Exercise material:
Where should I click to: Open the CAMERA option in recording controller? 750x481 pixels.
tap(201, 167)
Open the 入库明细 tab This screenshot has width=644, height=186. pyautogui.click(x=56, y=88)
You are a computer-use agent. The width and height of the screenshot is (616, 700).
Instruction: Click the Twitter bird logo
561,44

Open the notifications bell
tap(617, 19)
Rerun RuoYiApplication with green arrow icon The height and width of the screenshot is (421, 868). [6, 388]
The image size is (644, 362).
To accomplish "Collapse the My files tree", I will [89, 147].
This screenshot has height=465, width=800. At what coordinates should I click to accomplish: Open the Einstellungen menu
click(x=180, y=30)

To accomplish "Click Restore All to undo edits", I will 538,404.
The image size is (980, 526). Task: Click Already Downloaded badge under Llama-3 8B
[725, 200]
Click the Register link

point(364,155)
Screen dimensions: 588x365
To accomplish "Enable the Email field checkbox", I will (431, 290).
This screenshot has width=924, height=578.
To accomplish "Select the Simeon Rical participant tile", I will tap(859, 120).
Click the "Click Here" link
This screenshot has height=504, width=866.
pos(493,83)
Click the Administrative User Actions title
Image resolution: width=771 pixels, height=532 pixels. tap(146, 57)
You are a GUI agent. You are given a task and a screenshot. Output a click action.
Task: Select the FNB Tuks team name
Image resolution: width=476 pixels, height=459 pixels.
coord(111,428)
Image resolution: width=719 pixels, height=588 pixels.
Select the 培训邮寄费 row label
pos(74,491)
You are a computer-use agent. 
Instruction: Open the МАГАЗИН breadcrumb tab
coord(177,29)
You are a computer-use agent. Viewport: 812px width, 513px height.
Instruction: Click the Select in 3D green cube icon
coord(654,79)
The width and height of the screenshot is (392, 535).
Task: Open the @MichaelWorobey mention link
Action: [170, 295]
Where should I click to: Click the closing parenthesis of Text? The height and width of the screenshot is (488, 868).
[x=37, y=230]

Task details: Look through the entries and return every line where "agent" appears.

Solution for this exercise:
You are a computer-use agent. The width and height of the screenshot is (616, 700).
You are a GUI agent. You are given a task and a screenshot. Output a click action.
You are a computer-use agent. 
You are a computer-use agent. Viewport: 812px width, 513px height.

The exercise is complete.